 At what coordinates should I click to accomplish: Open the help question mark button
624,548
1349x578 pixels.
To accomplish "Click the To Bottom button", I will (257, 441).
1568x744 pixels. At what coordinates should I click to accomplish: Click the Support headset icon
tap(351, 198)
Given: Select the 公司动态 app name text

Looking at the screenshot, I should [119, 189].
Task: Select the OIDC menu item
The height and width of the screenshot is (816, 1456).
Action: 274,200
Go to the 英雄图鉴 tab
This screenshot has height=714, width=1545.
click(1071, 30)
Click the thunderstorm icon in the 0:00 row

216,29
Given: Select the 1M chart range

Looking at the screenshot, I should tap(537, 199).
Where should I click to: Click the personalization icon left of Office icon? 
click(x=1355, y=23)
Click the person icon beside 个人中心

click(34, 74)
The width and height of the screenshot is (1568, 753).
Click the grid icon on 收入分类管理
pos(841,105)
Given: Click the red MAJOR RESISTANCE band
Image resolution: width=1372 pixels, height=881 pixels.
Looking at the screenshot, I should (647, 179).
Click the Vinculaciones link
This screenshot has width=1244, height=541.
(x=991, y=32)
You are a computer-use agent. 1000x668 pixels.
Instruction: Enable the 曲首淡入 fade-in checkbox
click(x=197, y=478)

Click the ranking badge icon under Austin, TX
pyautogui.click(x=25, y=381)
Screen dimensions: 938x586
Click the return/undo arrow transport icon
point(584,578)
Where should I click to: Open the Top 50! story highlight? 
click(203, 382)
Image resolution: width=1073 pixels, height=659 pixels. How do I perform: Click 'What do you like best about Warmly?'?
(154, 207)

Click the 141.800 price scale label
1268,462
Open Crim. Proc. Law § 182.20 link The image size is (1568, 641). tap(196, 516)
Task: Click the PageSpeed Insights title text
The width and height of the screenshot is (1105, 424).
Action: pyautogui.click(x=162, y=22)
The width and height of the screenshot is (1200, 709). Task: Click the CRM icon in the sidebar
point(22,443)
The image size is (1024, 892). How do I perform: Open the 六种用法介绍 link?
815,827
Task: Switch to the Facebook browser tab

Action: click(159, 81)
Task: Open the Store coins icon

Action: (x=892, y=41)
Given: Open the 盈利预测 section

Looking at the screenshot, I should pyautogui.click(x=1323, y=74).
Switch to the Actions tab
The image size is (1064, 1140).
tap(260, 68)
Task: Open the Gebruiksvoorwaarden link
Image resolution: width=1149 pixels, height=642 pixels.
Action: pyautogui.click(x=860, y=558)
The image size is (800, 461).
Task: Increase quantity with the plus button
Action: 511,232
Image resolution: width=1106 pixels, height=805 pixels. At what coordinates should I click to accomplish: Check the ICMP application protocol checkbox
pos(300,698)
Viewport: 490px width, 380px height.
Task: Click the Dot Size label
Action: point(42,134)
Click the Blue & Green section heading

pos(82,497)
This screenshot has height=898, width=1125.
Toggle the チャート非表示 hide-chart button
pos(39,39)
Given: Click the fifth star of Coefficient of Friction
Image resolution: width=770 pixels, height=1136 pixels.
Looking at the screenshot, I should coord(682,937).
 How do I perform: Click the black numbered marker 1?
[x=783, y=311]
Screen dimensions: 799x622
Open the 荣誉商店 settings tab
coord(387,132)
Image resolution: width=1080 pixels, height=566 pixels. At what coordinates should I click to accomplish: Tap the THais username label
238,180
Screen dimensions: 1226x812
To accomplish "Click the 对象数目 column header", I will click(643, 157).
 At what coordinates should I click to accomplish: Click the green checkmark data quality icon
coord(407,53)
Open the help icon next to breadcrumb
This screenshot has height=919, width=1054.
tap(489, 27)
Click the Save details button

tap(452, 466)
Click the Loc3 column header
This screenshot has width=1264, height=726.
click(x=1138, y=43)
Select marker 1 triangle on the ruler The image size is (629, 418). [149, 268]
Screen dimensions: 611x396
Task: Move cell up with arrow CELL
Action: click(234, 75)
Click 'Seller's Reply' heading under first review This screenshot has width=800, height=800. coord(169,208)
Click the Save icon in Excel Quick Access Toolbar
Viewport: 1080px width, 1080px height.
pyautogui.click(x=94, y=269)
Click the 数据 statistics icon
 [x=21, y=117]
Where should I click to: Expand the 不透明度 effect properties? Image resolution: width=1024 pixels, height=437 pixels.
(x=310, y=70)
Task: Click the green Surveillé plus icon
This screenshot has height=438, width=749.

● **Do this**: Gather every line from the rows above that contains the word "dimensions", copying each line in full.

● **Solution to the problem**:
Screen dimensions: 938x586
Screen dimensions: 799x622
Screen dimensions: 1226x812
Screen dimensions: 611x396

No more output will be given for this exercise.